I think they are the
only tools we have ... and again, neuroscience, doing neuroscience, falls in the domain of "Cognitive Phenomenology" - it's just another experience.
The
only tools we have ... in fact, we really only have phenomenology - Cognitive Phenomenology subsumes neuroscience, as far as any one of us are concerned. The way it seems to me to play out is we (including great philosophers) pay lip service to phenomenology/introspection, "well sure all we have is our conscious experience, but you know, come on now, there is a real world
out there and then we go ahead with what we are good at doing ... because neurology is "stuff" ultimately and we're good at stuff, consciousness is very squishy, we're not good at it - we sit down and look inside, look at what comes up for us and its just
everything and
every thing, how do you classify everything?

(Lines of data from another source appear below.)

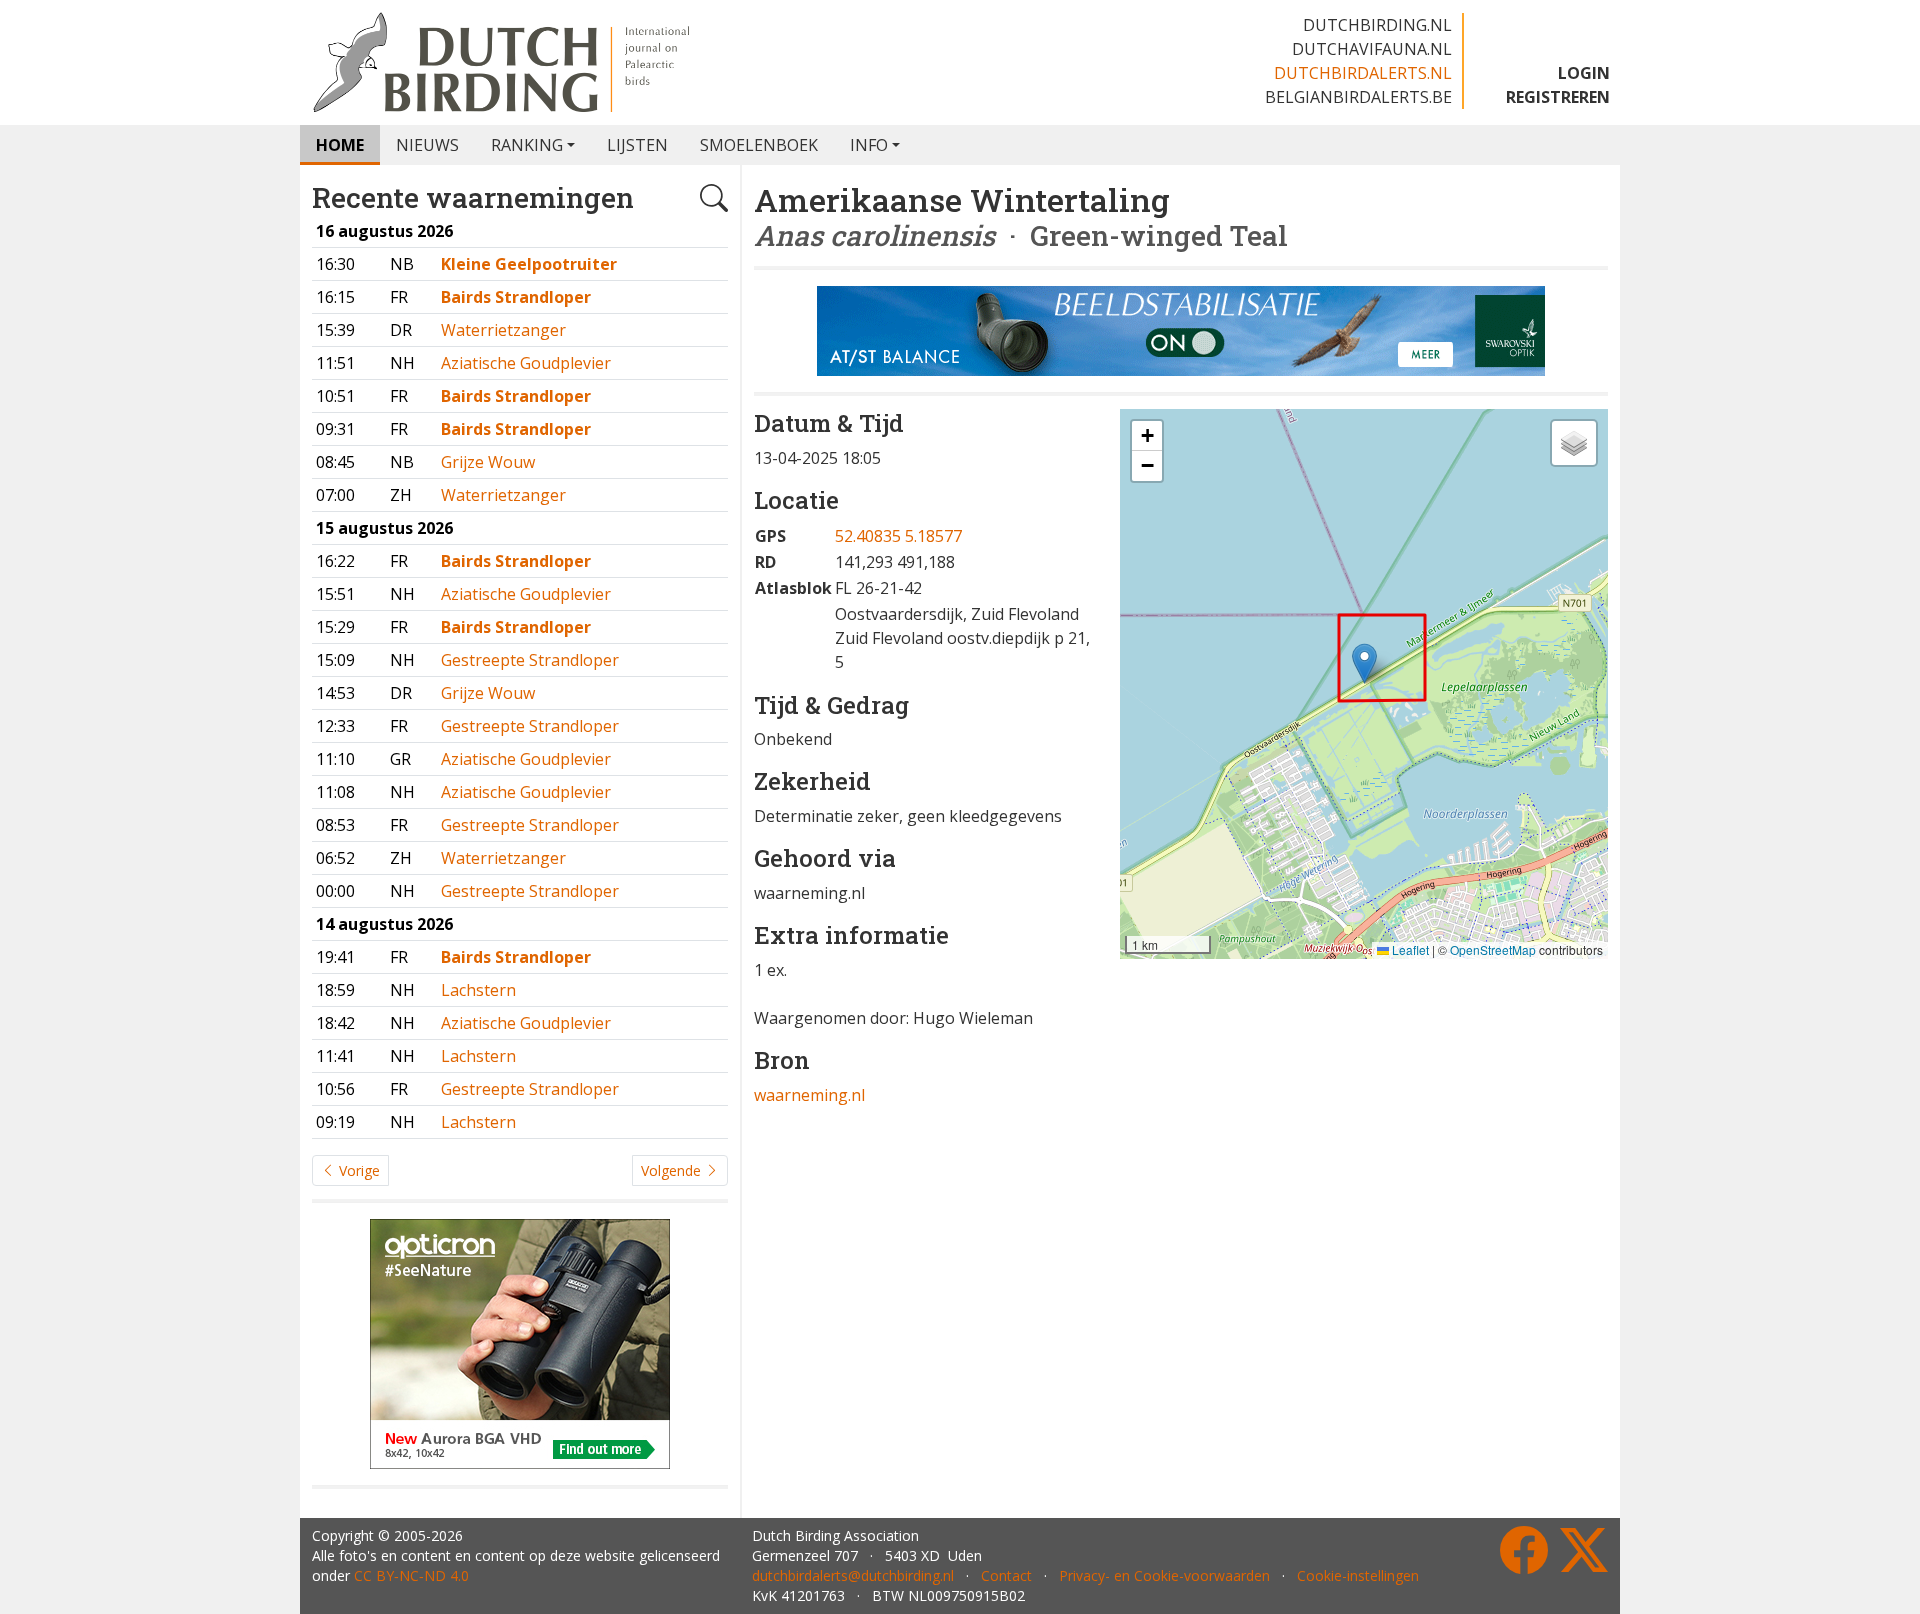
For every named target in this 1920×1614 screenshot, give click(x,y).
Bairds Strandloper (516, 297)
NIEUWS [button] (427, 145)
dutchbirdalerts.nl (1363, 73)
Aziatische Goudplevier (526, 363)
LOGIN (1584, 73)
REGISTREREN (1558, 97)
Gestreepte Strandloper (530, 660)
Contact (1006, 1575)
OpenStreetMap (1493, 949)
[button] (1364, 663)
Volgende (673, 1170)
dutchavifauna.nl (1372, 49)
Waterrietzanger (503, 330)
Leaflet (1409, 949)
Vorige (357, 1170)
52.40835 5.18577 (898, 536)
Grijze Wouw (488, 462)
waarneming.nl (809, 1095)
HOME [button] (340, 145)
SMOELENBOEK (759, 145)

Meditators are good at achieving certain mind states for certain goals (to end suffering for example) in accordance with the religious/cultural structures they practice in ... and then some people even achieve extraordinary states that are inevitably indescribable and then everyone says "well that was just a trick of the mind or could be, you can't prove it isn't" and then the mystic avers as to how it was
more real than sitting here now and talking about it and how you're going to have a hard time proving
this isn't a trick of the mind and then we get all squirmy and uncomfortable and look around for some stuff to play with, something to
get our hands on. And so no one seems to be very good sat the whole thing - no one masters consciousness, no one builds things from it, I started to say no one buys and sells it, but that's not true. I think phenomenology,
doing it ... is well worth a try.
So if consciousness is fundamental, it seems to me that it could be the whole thing ... not something you build up from particles, because thats stuff - and consciuousness doesnt seem to be stuff, my experience sure doesnt feel
stuffy!
Youre not going to get "falling in love" from "greenish" because as soon as you Google falling in love and quote psychological studies or root it in the medieval conception of courtly love, your going to have to explain how not everyone experiences it and how no one completely agrees on its definition - youre not even going to get from greenish to "staring at my pencil, a slightly sinister aura seemed to exude from its yellowish, number 2ishness ..." and yet, you just had an experience reading that sentence, no matter how little sense it made or how hard it would be to classify, I think this is where McGinn comes in - we're good at stuff and classifying it ... how things are for us, consciousness, we're not good at - we aren't that sort of creature, in fact, we may be the laughing stock of several Universes and dimensions ... the "hard problem" may be a cosmic IQ test and our loneliness means we haven't yet passed.